Jo Scott Runaway Barber


I have been finding it somewhat difficult to locate primary sources for enslaved barbers. While free black barbers left a fairly clear historical record, slave barbers (like any other enslaved segment) seemingly left little documentation of their day-to-day existence.

White owners sometimes set up shops for their slaves that were skilled in barbering. Other owners hired out and apprenticed their slaves to work for free black barbers. Whatever the situation, the desire of slaves to be free to make their own decisions and to earn profits from their labor prompted some to abscond.

The above advertisement, posted by the jailer of Trimble County, Kentucky, notes the capture of a African American man named Jo Scott, who was from New Orleans. It ran in the Louisville Weekly Journal on August 20, 1856. Included with a physical description of the mixed-race Scott was the notation that he "professed to be a barber," and the fact that he "plays well on the violin." These two potentially valuable skills may have prompted Scott to runaway and seek a better life.
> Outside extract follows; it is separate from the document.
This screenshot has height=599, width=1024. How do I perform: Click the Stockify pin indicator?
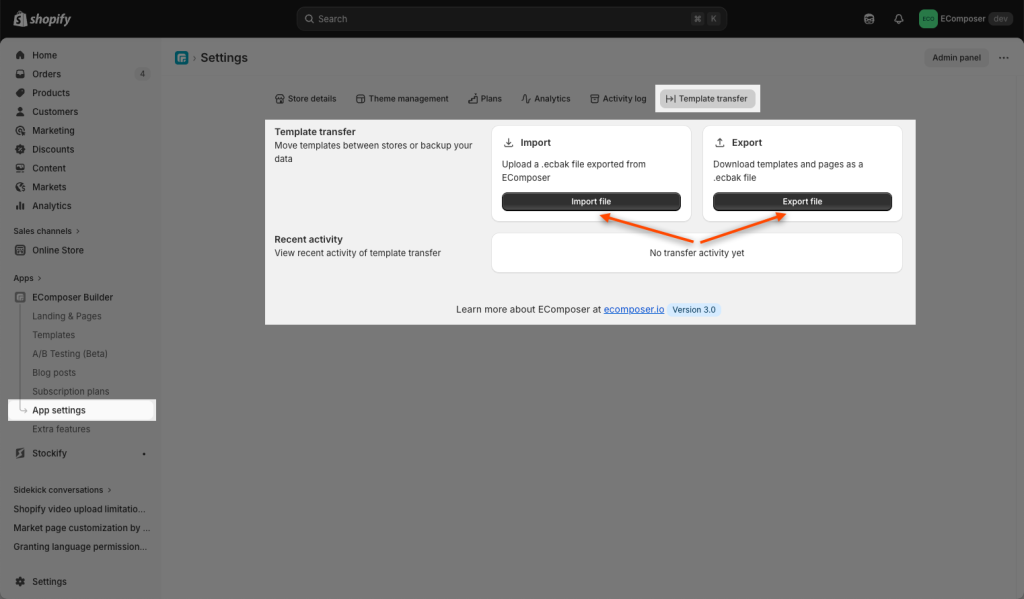tap(144, 454)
It is certainly speculation, but perhaps Scott traveled by steamboat from New Orleans to his point of capture at Trimble County, which is on the Ohio River across from Madison, Indiana. In my reading I have discovered that a number of both free and enslaved barbers worked aboard steamboats, tending to the shaving and hair cutting of the white passengers. It is quite likely that some of these barbers took the opportunity their travels afforded them (near the free states) to attempt their escape.

In constructing my database of captured runaway slaves in Kentucky during the Civil War, I came across a number of captives claiming to be free and from other river towns such as Pittsburgh, Pennsylvania. Perhaps some of them, too, served as barbers on steamboats and when they disembarked in river towns such as Louisville, were captured and jailed as runaway slaves. If these free men of color resided in free states they would likely not possess, and thus carry, free papers.

Urban locations such as river towns like Louisville, Paducah, Maysville, and Henderson, Kentucky usually offered networks of free blacks willing to assist the enslaved in makin their way to freedom. But these cities and towns, in a slave state, also brought potential danger to the free men of color traveling there from other locations and without local white alibis.